Alongside US-based counterparts such as Aqua Cultured Foods, Umami Meats is working to enable a sustainable seafood future by producing delicious, nutritious, affordable cultivated seafood that is better for our health and our oceans. Umami Meats' “cultivated, not caught” seafood products — which for now include Japanese eel, red snapper and yellowfin tuna — offer equivalent nutrition to ocean-caught seafood and provide a delicious culinary experience free from heavy metals, antibiotics and microplastics.

The Steakholder-Umami project's first prototype, a structured hybrid grouper product, is expected to be completed by Q1 2023. The product will be printed using Steakholder’s proprietary 3D bio-printing technology and bio-inks that will be customized for Umami Meats' cells.

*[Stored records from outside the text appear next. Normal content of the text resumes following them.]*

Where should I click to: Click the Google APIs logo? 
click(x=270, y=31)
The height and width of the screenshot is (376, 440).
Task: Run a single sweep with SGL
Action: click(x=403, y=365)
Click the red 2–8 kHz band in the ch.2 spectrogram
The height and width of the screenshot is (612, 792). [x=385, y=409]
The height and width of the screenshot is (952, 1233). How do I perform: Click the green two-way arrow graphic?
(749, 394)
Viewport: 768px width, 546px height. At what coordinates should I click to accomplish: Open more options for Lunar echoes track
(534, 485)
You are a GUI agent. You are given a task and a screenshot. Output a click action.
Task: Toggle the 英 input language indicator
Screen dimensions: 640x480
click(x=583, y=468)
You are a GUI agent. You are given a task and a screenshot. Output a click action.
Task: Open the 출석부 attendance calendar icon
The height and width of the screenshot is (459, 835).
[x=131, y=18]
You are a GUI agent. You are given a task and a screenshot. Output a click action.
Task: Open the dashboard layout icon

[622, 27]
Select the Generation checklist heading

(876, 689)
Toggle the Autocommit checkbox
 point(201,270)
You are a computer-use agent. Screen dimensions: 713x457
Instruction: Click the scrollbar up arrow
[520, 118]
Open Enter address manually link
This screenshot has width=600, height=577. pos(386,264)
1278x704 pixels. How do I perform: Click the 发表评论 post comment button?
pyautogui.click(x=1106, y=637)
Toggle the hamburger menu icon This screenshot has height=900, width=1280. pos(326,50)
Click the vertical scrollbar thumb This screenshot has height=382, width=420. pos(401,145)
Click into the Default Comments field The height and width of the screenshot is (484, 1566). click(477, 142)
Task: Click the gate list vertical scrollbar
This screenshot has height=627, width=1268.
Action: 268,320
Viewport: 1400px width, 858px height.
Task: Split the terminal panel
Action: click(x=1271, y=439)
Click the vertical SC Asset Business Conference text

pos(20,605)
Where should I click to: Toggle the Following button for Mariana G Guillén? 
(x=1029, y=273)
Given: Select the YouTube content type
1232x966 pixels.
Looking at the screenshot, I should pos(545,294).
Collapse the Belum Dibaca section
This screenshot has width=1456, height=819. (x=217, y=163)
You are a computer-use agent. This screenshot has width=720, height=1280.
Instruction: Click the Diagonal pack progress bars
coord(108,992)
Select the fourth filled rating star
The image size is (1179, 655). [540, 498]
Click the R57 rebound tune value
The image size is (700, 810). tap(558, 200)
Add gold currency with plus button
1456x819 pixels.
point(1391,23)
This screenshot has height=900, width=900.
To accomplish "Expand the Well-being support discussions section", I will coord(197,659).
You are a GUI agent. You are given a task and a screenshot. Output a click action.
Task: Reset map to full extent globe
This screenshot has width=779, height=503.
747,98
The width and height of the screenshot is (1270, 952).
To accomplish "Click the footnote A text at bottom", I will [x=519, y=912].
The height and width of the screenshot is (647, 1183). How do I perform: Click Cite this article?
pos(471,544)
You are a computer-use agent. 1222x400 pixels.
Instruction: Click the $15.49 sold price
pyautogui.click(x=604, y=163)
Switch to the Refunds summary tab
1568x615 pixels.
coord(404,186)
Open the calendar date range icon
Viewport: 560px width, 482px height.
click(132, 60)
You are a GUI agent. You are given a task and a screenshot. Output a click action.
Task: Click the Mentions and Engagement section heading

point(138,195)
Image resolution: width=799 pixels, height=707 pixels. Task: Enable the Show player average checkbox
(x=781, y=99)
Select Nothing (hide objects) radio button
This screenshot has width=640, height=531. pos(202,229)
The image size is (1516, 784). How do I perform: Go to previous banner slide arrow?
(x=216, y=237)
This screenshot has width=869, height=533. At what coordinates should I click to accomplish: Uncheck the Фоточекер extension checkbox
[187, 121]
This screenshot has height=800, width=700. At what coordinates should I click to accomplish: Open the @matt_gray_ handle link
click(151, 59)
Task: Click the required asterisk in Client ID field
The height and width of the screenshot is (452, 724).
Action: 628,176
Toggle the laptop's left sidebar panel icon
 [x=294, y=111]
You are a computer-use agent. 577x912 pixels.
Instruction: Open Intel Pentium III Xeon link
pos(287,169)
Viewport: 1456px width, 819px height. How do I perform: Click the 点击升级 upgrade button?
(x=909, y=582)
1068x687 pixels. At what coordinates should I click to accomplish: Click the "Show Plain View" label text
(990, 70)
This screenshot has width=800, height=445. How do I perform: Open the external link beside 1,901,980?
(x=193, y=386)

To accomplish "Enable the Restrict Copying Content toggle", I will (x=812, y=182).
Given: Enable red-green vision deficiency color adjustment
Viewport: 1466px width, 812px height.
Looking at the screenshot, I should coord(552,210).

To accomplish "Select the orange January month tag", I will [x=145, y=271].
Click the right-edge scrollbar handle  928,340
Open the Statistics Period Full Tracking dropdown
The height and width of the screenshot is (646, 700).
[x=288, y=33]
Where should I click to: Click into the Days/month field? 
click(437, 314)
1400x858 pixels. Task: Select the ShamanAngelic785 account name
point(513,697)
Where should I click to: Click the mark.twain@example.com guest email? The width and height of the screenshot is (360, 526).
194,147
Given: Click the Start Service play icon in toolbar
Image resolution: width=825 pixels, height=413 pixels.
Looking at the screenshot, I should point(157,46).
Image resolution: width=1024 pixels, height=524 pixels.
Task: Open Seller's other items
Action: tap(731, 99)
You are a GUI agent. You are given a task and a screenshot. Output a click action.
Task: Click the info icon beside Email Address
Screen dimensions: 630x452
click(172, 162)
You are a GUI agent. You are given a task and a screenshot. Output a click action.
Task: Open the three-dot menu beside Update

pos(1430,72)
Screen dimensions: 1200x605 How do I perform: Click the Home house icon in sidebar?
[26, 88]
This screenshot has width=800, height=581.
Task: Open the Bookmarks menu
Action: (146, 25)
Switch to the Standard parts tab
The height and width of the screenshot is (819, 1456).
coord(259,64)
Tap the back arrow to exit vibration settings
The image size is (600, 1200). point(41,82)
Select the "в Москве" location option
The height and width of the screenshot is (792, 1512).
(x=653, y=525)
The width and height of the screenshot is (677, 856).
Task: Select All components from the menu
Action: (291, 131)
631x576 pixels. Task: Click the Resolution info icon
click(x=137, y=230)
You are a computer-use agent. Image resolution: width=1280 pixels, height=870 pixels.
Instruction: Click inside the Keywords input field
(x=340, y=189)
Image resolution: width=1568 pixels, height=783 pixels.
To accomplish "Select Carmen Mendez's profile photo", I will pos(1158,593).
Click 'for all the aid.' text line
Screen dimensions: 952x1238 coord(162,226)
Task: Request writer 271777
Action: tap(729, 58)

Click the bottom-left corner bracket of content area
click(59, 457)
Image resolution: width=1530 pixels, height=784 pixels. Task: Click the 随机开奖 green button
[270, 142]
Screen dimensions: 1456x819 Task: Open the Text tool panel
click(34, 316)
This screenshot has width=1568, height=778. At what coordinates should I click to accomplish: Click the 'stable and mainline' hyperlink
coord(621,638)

"We are thrilled to be combining our deep knowledge and experience in cultivated seafood with Steakholder Foods' innovative 3D bio-printing technology,” says Umami CEO and founder Mihir Pershad. “We believe this partnership will help us advance our vision of a new, more sustainable food system for preserving our marine ecosystems while delivering exceptional, high-quality seafood to meet growing consumer demand."

In 2020, Singapore became the first nation to approve a cultivated-meat food product; and it is developing its national plan for food security with full knowledge that cellular agriculture is significantly less reliant on natural resources, which the island nation lacks. But interest in cellular ag solutions continues to grow: In September, the White House announced fresh support for cell-cultured food, and a month later released its Global Food Security Research Strategy — highlighting its commitment to ending hunger and malnutrition; and building medium- to long-term sustainable, resilient food systems. Increased funding for cellular ag elsewhere — including the United Kingdom, Israel and the Netherlands — demonstrates the potential of cultivated food solutions to revolutionize our agricultural impacts worldwide.